- La chambre est pleine d’ombre ; on entend vaguement
- De deux enfants le triste et doux chuchotement.
- Leur front se penche, encor alourdi par le rêve,
- Sous le long rideau blanc qui tremble et se soulève…
- − Au dehors les oiseaux se rapprochent frileux ;
- Leur aile s’engourdit sous le ton gris des cieux ;
- Et la nouvelle année, à la suite brumeuse,
- Laissant traîner les plis de sa robe neigeuse,
- Sourit avec des pleurs, et chante en grelottant…
- Or les petits enfants, sous le rideau flottant,
- Parlent bas comme on fait dans une nuit obscure.
- Ils écoutent, pensifs, comme un lointain murmure…
[ 2 ]
- Ils tressaillent souvent à la claire voix d’or
- Du timbre matinal, qui frappe et frappe encor
- Son refrain métallique en son globe de verre...
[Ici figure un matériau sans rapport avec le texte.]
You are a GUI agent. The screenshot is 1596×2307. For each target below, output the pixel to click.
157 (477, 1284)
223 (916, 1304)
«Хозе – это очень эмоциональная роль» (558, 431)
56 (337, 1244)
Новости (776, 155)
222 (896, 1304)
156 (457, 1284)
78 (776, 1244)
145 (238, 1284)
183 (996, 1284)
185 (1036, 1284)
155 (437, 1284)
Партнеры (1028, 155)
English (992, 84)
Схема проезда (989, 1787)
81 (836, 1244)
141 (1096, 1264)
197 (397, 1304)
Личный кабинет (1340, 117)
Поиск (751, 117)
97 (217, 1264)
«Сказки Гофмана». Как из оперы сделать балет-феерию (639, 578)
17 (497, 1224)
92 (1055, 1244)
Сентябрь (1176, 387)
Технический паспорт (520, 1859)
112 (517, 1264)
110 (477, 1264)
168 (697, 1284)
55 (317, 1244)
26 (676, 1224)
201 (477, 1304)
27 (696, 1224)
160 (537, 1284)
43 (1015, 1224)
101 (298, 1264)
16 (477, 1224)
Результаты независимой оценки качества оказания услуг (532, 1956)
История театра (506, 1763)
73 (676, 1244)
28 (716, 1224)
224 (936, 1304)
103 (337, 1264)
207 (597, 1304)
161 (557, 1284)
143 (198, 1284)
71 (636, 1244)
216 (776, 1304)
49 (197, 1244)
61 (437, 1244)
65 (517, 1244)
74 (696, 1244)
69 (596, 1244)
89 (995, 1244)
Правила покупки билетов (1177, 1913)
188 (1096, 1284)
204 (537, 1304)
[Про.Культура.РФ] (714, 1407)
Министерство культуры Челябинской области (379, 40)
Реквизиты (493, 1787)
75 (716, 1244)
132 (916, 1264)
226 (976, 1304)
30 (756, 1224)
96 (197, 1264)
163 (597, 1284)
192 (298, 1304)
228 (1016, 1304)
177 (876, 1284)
- − Puis, la chambre est glacée… on voit traîner à terre,
- Epars autour des lits, des vêtements de deuil :
- L’âpre bise d’hiver qui se lamente au seuil
- Souffle dans le logis son haleine morose !
- On sent, dans tout cela, qu’il manque quelque chose…
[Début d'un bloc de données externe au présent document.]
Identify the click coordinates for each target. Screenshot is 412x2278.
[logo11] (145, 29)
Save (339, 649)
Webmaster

- − Il n’est donc point de mère à ces petits enfants,
- De mère au frais sourire, aux regards triomphants ?
- Elle a donc oublié, le soir, seule et penchée,
- D’exciter une flamme à la cendre arrachée,
- D’amonceler sur eux la laine et l’édredon
- Avant de les quitter en leur criant : pardon.
- Elle n’a point prévu la froideur matinale,
- Ni bien fermé le seuil à la bise hivernale ?…
- − Le rêve maternel, c’est le tiède tapis,
- C’est le nid cotonneux où les enfants tapis,
- Comme de beaux oiseaux que balancent les branches,
- Dorment leur doux sommeil plein de visions blanches.
- − Et là, − c’est comme un nid sans plumes, sans chaleur,
- Où les petits ont froid, ne dorment pas, ont peur ;
- Un nid que doit avoir glacé la bise amère…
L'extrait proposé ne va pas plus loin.